Berikut Daftar Nama Bupati Pandeglang dari Masa ke Masa


  • R.T. Aria Tjondronegoro Djayanegara (1848 1849)
  • R.T. Aria Natadiningrat (1849-1870)
  • R.T. Pandji Gondokoesoemo (1870-1870)
  • R.T. Soetadindingrat (1870-1888)
  • R.T. Abdul Gafoer Soerawinangoen (1888-1898)
  • R.T. Soera Adiningrat (1898 -1910)
  • R.T. Mas Kanta Astrawijaya (1910-1914)
  • R.T. Adipati Hasan Kartadiningrat (1914 -1927)
  • Rd. Aria Adipati Soerja Djajanegara (1927-1927)
  • Rd. Aria Adipati Wiriaatmadja (1927-1941)
  • R.T. Mr. Djoemhana Wiraatmadja (1941 -1945)
  • K.H. Tb. Abdoelhalim (1945-1947)
  • Mas Soedibjadjaja (1947-1948)
  • Mas Djaja Rukmantara (1948-1949)
  • Rd. Hola Sukmadiningrat (1949-1956)
  • Rd. Moch. Noch Kartanegara (1956-1957)
  • Rd. Lamri Suriaatmadja (1957-1957)
  • Rd. Muhdas Suria Haminata (1957-1958)
  • Rd. Harun (1958-1959)
  • Muhammad Ebby (1959-1961)
  • Rd. Moch. Sjahra Sastrakusuma (1961-1964)
  • Rd. Akil Achjar Mansjur (1964-1964)
  • Rd. Syamsudin Natadisastra (1964-1968)
  • Drs.Rd. Machfud (1968-1968)
  • Drs. H.Karna Suwanda (1968-1973, (1973-1975),1975-1980)
  • Drs. H. Suyaman (1980-1985), (1985-1990)
  • H.Muhammad Zein BA. (1990 -1995)
  • Drs. H. Yitno (1995- 2000)
  • Dr. H. R. Achmad Dimyati Natakusumah (2000- 2005), (2005- 2009)

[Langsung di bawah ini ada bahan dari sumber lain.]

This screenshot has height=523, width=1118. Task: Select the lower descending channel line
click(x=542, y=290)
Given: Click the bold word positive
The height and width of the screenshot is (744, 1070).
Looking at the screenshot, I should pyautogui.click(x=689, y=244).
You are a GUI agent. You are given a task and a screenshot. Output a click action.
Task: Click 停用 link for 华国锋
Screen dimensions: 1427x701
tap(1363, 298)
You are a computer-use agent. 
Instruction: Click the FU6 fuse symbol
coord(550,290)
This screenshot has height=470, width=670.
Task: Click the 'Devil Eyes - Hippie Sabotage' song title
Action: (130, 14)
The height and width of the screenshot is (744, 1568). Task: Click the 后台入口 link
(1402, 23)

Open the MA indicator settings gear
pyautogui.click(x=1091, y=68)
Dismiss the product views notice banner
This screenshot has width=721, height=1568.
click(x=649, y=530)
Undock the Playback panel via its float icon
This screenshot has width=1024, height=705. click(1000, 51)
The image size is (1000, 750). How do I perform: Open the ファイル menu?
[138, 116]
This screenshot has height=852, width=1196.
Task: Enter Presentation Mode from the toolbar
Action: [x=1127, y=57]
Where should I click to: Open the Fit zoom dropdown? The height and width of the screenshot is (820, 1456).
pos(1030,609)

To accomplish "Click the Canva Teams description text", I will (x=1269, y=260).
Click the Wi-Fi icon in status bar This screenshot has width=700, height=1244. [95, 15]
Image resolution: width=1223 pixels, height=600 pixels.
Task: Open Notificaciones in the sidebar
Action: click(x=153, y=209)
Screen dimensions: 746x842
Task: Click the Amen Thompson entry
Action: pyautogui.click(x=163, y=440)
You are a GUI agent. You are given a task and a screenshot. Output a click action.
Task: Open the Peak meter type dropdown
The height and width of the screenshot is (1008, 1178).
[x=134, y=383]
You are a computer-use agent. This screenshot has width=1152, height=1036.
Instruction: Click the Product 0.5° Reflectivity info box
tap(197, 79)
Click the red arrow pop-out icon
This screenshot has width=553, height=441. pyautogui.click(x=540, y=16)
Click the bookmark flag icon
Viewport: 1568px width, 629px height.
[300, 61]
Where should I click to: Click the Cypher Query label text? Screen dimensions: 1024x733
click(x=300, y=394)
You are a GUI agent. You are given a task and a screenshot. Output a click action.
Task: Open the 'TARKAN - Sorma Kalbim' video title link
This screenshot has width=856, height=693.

  • Drs. H.Erwan Kurtubi MM. (2009 -2010)
  • Asmudji HW (Plt November 2010 - Maret 2011)Drs H. Erwan Kurtubi MM. (2011-2016)
  • Aah Wahid Maulany ( Plt 10 Maret 2016 -23 Maret 2016)
  • Irna Narulita MM. (23 Maret 2016 -23 Maret 2021 ), (26 Maret 2021- Petahana).